→ Task to complete: Scan the listing below for the word "user", then copy each line that has it.

→ Provided material:
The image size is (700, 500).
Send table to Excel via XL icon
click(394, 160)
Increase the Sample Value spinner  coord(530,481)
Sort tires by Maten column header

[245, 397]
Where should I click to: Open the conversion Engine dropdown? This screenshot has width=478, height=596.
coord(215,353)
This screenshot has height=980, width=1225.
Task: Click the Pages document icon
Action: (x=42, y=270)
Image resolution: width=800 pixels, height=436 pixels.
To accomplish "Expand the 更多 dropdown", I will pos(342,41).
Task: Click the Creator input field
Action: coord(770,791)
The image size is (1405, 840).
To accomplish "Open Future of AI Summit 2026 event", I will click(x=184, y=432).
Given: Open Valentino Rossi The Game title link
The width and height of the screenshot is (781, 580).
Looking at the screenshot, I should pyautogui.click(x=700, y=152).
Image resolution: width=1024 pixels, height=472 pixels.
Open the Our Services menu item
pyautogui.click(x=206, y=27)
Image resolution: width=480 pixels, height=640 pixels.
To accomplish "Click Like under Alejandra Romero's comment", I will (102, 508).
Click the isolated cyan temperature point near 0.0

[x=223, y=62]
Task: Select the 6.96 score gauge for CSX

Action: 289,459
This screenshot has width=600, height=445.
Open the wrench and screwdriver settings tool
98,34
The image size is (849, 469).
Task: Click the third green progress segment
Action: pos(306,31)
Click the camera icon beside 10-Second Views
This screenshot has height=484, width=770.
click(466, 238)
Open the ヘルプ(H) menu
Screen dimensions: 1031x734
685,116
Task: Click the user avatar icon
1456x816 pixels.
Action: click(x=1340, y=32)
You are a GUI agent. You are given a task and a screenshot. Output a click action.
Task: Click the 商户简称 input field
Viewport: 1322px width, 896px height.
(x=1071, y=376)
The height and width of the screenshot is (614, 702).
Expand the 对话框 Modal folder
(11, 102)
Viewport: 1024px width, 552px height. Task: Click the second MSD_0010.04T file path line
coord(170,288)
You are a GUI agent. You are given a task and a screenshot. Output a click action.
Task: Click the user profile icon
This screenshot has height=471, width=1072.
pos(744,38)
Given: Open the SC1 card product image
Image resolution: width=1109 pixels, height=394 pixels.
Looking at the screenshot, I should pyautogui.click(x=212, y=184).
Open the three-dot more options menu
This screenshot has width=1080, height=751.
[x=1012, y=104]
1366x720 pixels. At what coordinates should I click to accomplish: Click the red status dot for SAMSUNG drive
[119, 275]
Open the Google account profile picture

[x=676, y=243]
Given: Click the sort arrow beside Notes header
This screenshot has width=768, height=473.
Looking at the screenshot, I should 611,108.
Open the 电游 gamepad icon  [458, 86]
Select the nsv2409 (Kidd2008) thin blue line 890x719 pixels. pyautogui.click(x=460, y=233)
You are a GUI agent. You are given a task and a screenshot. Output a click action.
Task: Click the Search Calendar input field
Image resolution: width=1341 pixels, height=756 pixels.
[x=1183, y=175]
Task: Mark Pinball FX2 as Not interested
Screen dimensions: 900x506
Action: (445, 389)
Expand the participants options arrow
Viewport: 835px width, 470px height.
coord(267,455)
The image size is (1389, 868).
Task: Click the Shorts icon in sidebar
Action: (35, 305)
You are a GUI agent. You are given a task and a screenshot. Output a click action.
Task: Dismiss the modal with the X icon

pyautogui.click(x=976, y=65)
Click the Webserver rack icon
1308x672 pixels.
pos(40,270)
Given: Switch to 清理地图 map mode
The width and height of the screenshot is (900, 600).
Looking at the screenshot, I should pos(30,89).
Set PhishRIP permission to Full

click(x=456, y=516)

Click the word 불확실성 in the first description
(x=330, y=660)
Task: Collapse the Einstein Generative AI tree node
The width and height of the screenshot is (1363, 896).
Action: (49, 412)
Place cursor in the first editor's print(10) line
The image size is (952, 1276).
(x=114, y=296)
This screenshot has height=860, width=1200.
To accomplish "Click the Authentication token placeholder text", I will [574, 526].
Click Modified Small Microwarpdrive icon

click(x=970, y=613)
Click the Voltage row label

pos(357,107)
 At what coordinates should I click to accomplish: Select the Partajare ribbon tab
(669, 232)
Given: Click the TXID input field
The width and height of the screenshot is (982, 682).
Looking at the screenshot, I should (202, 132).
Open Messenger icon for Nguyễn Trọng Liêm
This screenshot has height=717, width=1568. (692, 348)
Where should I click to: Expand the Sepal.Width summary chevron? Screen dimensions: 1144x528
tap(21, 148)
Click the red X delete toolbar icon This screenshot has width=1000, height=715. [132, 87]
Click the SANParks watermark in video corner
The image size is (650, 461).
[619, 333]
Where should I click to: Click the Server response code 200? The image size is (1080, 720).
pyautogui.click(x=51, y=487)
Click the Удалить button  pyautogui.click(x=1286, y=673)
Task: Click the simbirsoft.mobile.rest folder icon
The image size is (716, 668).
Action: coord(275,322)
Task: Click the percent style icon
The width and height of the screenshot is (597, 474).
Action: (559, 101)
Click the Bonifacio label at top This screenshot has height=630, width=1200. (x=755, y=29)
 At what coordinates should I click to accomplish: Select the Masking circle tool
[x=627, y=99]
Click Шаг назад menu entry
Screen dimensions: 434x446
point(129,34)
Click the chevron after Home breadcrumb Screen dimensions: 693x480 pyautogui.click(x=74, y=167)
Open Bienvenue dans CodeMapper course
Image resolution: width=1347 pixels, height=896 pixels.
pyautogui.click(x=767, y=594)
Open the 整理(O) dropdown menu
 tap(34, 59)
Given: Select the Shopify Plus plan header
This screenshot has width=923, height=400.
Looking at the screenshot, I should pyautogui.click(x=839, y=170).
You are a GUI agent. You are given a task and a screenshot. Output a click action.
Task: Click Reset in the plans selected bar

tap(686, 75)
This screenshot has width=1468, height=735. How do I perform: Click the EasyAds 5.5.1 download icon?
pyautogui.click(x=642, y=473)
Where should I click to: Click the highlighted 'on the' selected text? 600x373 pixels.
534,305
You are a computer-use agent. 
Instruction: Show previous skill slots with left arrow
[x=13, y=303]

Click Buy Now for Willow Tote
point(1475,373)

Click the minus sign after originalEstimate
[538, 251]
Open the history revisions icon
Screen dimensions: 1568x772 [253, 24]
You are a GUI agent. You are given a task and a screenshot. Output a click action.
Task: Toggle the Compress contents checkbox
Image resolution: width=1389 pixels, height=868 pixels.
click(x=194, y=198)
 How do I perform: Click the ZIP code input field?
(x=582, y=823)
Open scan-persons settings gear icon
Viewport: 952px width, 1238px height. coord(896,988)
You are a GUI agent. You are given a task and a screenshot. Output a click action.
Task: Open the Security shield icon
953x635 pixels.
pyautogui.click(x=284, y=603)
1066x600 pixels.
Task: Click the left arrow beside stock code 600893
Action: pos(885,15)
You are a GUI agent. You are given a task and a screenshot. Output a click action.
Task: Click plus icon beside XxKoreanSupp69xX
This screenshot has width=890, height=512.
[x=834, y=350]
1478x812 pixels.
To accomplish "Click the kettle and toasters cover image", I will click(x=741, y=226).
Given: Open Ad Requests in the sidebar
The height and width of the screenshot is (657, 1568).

→ Worked solution:
Task: Click the user avatar icon
Task: Click the user profile icon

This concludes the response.